Although I’m not a huge poultry fan, I found that chicken thighs are the best meat choice for this dish. Flavorful yet mild enough to let the spice aromas shine.
They are so juicy and tender, which also make an excellent choice for a slow cooker meat. Chicken thighs are hands down the best part of the bird. I will roll my eyes if you’re a breast person.
Thighs can also contain more nutrients and minerals (especially from a pastured bird) than an equal amount of breasts. I know you’re not afraid of fat, so the higher fat content (albeit not significant) is all the more attractive to you, isn’t it?
And a thigh cut is usually cheaper than breasts, so more bang for your buck! Thighs all the way, baby. And I am still talking about chicken.

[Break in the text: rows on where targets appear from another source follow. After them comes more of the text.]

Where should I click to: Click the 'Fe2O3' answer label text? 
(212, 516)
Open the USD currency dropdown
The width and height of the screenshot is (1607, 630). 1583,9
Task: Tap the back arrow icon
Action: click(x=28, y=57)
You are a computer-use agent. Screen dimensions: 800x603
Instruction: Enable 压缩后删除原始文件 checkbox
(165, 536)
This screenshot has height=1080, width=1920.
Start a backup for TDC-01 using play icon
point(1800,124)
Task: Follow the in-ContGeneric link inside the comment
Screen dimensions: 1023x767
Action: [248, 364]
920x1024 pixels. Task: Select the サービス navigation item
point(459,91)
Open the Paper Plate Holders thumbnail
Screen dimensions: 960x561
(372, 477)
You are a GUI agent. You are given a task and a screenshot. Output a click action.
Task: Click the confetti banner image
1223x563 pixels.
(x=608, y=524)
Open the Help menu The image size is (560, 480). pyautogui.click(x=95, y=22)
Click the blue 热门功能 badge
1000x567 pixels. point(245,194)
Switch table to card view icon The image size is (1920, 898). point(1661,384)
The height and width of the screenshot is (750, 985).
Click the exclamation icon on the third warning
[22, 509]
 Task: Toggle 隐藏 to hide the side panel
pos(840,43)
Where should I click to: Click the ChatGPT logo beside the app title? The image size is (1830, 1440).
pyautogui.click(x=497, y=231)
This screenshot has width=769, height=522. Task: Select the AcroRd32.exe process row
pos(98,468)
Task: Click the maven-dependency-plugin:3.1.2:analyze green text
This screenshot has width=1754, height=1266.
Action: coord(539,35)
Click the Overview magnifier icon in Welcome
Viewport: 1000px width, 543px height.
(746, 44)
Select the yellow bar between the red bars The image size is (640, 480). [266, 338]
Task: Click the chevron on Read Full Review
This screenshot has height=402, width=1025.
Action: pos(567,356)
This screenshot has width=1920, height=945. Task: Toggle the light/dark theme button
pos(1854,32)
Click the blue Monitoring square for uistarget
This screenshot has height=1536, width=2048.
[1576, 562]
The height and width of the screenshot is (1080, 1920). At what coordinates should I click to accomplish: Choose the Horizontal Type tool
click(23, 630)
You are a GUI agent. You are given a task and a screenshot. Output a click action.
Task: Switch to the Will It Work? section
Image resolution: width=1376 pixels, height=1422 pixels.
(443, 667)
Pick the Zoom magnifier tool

Along with the Moroccan spices and apricot, almond butter is added to a tomato based broth. Almond butter is amazing for….everything. I simply cannot control myself when a jar of almond butter is within five feet.
And I really should, because it makes a wonderful ingredient for sauces by introducing a sweet nutty balance. In this Moroccan dish, the addition of almond butter results in a rich and creamy seductive sauce with a slight kick.
A spice kick perfect for thighs.
Slow Cooked Moroccan Chicken
1 14 oz can of Tomato Sauce
⅓ cup of Apricot Puree or Jam
Juice of 1 small Lemon
1 teaspoon of Cumin
1 teaspoon of ground Ginger
1 teaspoon of Salt
½ teaspoon of Sweet Paprika
4 lbs of Chicken Thighs
2 Yellow Onions, sliced
3 Garlic Cloves, minced
1 Tablespoon of Fresh Grated Ginger
3 Cinnamon Sticks
⅓ cup of Almond Butter
1-2 cups of Water
3 Tablespoons of Cooking Fat (coconut oil, ghee, or lard)
- Combine the tomato sauce, apricot, lemon juice, cumin, ground ginger, salt, and paprika into a bowl and mix.
- Heat a frying pan to medium high and add 2 tablespoons of cooking fat.
- Pat dry the chicken and add to the pan. Cook about 3-4 minutes on each side.
- Transfer the chicken into the crock pot.
- Add the onions, garlic, and ginger to the pan and cook until barely translucent (about 2 minutes), add more cooking fat if necessary. Transfer to the crock pot.
- Turn off the heat for the frying pan and add the sauce mixture to the frying pan, deglazing the brown bits.
- Mix in 1 cup of water and almond butter to the sauce.
- Pour the contents into the crock pot and add the cinnamon sticks.
- Add more water to barely cover the meat.
- Cover and cook on low for at least 6 hours.
- Apricot puree can be made easily by blending a bunch of ripe apricots. If they are not available fresh or frozen, some brands like Whole Food’s 365 offer jam without added sugars.
- I used boneless and skinless thighs for this recipe, but thighs with bone and skin will work just fine.
- In place of almond butter, you may use another nut butter or even tahini for a nut free version.